Since the start of the year, both the FTSE All World index (including dividends) and the Bloomberg Global Aggregate bond index have dropped 16.8 per cent.

This synchronised weakness has created problems for investors who model their portfolios on a classic “60/40” ratio, where three-fifths of their money is invested in equities and the rest goes into bonds. That provides investors with exposure to both the capital gains and dividends offered by shares and the safe income stream of a bond.

Goldman Sachs warned in November last year that 60/40 portfolios could be facing a “lost decade” of sub-5 per cent returns if valuations for stocks and bonds were to return to their long-run averages.

According to Goldman, 60/40 portfolios on both sides of the Atlantic have registered losses of about 15 per cent over the past 12 months.

Line chart of 12-month drawdown of standard  60/40 portfolio in US and Europe (%)

For example, Vanguard’s LifeStrategy Moderate Growth fund — a global 60/40 strategy — has delivered a total return (including dividends and net of fees) of minus 14.9 per cent in dollar terms so far this year. That decline has reduced the fund’s annualised returns to 6.5 per cent over the decade to the end of August.

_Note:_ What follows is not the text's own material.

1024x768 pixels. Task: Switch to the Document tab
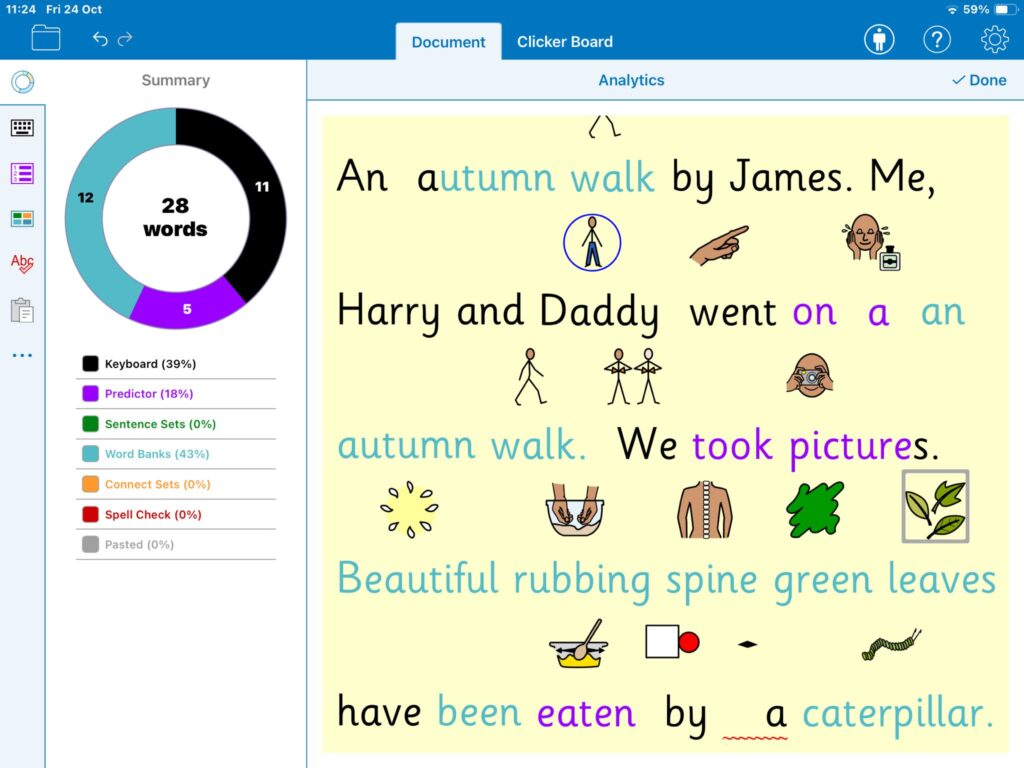coord(448,42)
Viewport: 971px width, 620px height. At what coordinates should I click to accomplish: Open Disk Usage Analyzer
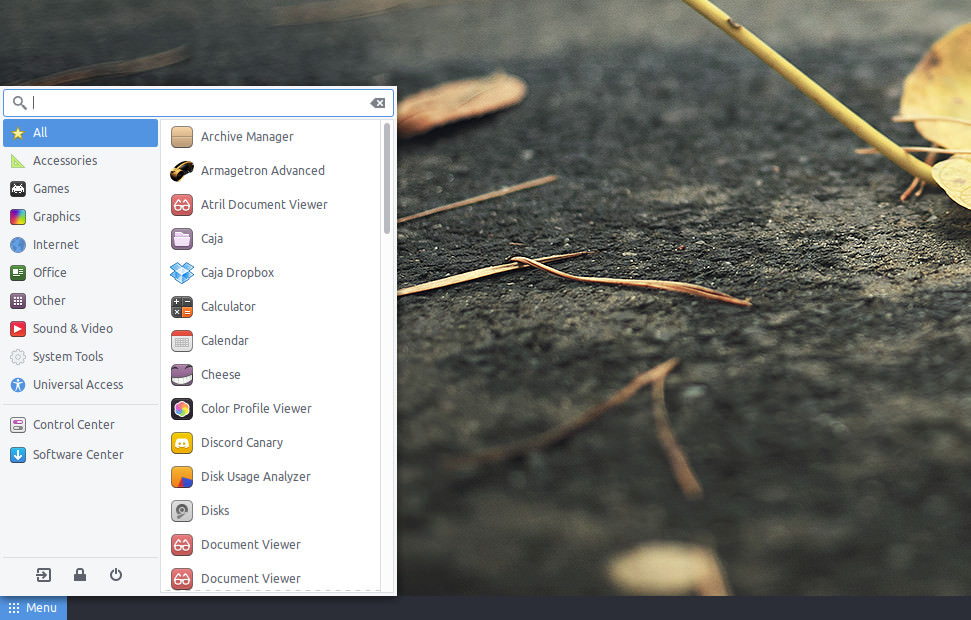[271, 478]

Peter Oppenheimer, Goldman’s chief global equity strategist, said the recovery for US stocks between mid-June and mid-August was a temporary “bear market” rally so investors should prepare for more volatility.

“We expect further weakness and bumpy markets before a decisive trough is established,” he said, adding that investors would price in more recessionary risk as interest rates continued to rise.

BlackRock also warns that recession risks are not yet fully priced into equity markets and the threat that high inflation rates will persist is still being underestimated by investors

Jean Boivin, head of the BlackRock Investment Institute, says that neither the Federal Reserve nor the ECB has grasped the severity of the economic recession that will be needed to crush inflation.

But BlackRock also thinks that both the Fed and ECB will be forced to stop raising interest rates “well short of market projections” once the gravity of the damage being done to the economy and jobs by monetary tightening becomes clearer.

This could leave the Fed’s preferred measure of inflation — the core personal consumption expenditures index, which excludes food and energy prices — running at closer to 3 per cent annually than the official 2 per cent target.

BlackRock’s current forecast is for a 60/40 global portfolio to deliver annualised nominal returns of 7.1 per cent over the next decade. But net returns to investors will inevitably be lower if central banks do not succeed in controlling inflation.